(Testo fornito)

La teoria delle reti sostiene che siamo tutti connessi e vicini, ovvero in un solo mondo. Ci può spiegare in breve come si propaga da un punto a un altro un virus che ha le stesse caratteristiche di una rete?
Vi spiego cosa succede ad un virus quando si trova all’interno di una rete.
Innanzitutto, per capire la differenza tra virus e rete, basta guardare cosa succede in un mondo meno connesso. L’esempio classico è l’epidemia di peste nera in Europa: dall’arrivo in Medio Oriente fino al suo spegnersi nei Mari del Nord passarono circa due anni e mezzo. All’epoca i collegamenti erano difficili e la velocità dell’epidemia procedeva con la velocità con cui le persone e le merci si muovevano. In pratica, la rete dei contatti sociali era meno densa, per cui il contagio per passare da una città all’altra doveva aspettare che qualcuno si spostasse con i lenti mezzi dell’epoca dall’una all’altra.
Oggi la velocità degli spostamenti è tale che una persona infetta, prima di rendersi conto di essere tale, può già essersi spostata da un punto all’altro del globo. Non a caso i modelli epidemiologici più avanzati indicano i trasporti aerei come i maggiori “acceleratori” di epidemie. In generale, più la rete sociale è connessa, più l’epidemia ha facilità a propagarsi: non a caso la prima norma in questi casi è “diluire” la rete, ovvero evitare quei luoghi (trasporti pubblici, scuole, stadi, assembramenti in generale) dove tante persone sono a contatto.

(Dati forniti)
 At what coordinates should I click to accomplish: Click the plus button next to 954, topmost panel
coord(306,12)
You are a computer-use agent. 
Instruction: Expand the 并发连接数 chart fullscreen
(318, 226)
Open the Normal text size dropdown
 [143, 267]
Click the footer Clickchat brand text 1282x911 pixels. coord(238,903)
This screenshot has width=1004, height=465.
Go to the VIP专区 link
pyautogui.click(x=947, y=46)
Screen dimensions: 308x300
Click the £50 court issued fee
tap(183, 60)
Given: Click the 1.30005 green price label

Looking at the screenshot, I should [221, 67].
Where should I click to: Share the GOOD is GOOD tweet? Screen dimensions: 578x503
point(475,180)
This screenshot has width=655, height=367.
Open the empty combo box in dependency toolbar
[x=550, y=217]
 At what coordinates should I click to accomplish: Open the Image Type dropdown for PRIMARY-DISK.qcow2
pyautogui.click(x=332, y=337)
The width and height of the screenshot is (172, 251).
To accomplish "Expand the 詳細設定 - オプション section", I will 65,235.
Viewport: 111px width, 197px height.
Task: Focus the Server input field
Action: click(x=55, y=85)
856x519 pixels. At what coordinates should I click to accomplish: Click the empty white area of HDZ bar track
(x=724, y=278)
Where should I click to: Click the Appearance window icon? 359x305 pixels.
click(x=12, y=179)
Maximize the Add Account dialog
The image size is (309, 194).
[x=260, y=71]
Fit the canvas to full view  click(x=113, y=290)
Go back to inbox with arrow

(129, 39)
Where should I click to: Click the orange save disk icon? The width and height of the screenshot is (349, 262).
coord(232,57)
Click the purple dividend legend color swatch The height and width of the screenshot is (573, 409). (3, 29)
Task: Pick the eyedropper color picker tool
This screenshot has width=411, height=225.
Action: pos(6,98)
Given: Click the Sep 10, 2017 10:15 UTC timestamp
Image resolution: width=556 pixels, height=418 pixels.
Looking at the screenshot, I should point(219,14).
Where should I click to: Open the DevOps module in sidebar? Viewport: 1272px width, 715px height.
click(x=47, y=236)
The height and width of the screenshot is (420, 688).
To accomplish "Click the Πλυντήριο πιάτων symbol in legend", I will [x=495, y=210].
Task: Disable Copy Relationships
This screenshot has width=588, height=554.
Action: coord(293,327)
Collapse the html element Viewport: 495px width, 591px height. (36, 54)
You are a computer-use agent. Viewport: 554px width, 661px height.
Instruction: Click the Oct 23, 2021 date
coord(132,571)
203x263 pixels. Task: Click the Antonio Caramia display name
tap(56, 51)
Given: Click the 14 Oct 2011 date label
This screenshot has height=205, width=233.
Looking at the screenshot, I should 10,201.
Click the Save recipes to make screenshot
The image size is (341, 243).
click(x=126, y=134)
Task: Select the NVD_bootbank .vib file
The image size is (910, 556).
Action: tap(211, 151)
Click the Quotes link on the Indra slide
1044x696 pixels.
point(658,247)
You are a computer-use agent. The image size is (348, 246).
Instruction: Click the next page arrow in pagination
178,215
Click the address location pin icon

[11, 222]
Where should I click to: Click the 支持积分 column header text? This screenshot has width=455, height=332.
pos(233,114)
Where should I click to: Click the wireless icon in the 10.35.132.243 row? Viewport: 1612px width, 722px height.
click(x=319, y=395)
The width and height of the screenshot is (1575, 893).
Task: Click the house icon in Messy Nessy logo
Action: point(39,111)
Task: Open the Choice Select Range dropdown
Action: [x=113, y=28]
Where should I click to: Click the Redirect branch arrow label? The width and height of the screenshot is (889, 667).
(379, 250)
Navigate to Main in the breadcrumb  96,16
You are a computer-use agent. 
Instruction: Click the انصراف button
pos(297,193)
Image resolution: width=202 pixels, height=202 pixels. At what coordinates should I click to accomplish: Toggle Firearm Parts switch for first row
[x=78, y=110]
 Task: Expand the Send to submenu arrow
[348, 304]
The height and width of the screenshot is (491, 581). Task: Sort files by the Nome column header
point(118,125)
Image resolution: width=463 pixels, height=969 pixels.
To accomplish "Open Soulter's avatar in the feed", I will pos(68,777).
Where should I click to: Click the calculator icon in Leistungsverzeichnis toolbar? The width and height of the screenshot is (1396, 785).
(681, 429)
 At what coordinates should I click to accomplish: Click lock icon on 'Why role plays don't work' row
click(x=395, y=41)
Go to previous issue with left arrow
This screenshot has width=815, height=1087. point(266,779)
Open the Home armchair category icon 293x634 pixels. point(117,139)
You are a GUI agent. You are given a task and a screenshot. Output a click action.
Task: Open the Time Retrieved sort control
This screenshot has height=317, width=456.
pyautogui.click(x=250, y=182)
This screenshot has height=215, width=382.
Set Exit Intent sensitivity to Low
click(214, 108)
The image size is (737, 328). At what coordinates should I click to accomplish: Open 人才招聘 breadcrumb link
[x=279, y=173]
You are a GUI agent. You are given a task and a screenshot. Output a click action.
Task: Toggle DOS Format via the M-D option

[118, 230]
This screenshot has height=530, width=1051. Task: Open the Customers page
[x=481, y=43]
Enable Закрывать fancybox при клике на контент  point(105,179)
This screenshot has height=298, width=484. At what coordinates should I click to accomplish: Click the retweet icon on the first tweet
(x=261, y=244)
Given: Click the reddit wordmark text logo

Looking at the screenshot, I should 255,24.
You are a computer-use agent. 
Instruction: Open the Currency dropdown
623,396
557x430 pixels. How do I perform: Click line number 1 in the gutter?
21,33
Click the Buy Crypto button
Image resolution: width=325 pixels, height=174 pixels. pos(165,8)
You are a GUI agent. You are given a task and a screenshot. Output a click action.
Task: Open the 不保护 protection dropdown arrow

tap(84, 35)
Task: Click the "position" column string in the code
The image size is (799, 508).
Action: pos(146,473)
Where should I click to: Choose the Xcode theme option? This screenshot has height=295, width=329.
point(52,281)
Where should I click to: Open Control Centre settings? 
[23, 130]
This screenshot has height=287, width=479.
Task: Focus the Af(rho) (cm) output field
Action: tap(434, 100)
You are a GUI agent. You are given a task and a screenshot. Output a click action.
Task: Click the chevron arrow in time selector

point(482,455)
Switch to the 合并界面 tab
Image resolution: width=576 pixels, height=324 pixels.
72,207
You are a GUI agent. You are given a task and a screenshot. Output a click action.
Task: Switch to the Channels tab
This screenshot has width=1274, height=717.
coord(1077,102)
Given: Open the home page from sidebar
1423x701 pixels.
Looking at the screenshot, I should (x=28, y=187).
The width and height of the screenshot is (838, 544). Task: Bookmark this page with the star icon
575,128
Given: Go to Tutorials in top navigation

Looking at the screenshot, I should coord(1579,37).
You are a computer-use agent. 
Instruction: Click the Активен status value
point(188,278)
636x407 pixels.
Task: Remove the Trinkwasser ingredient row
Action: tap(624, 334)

(Compito da svolgere 1)
Elenca tutti i luoghi che, secondo il testo sulla propagazione delle epidemie, bisogna evitare per "diluire" la rete.
(Compito da svolgere 2)
Ricopia parola per parola il passo del testo sulla propagazione delle epidemie che si apre con le parole contenenti "La teoria delle" e si chiude con "di una rete.".
I record sono un materiale a parte, indipendente dal testo.

(Riquadro risposta 1)
- trasporti pubblici
- scuole
- stadi
- assembramenti in generale

(Riquadro risposta 2)
La teoria delle reti sostiene che siamo tutti connessi e vicini, ovvero in un solo mondo. Ci può spiegare in breve come si propaga da un punto a un altro un virus che ha le stesse caratteristiche di una rete?
Vi spiego cosa succede ad un virus quando si trova all’interno di una rete.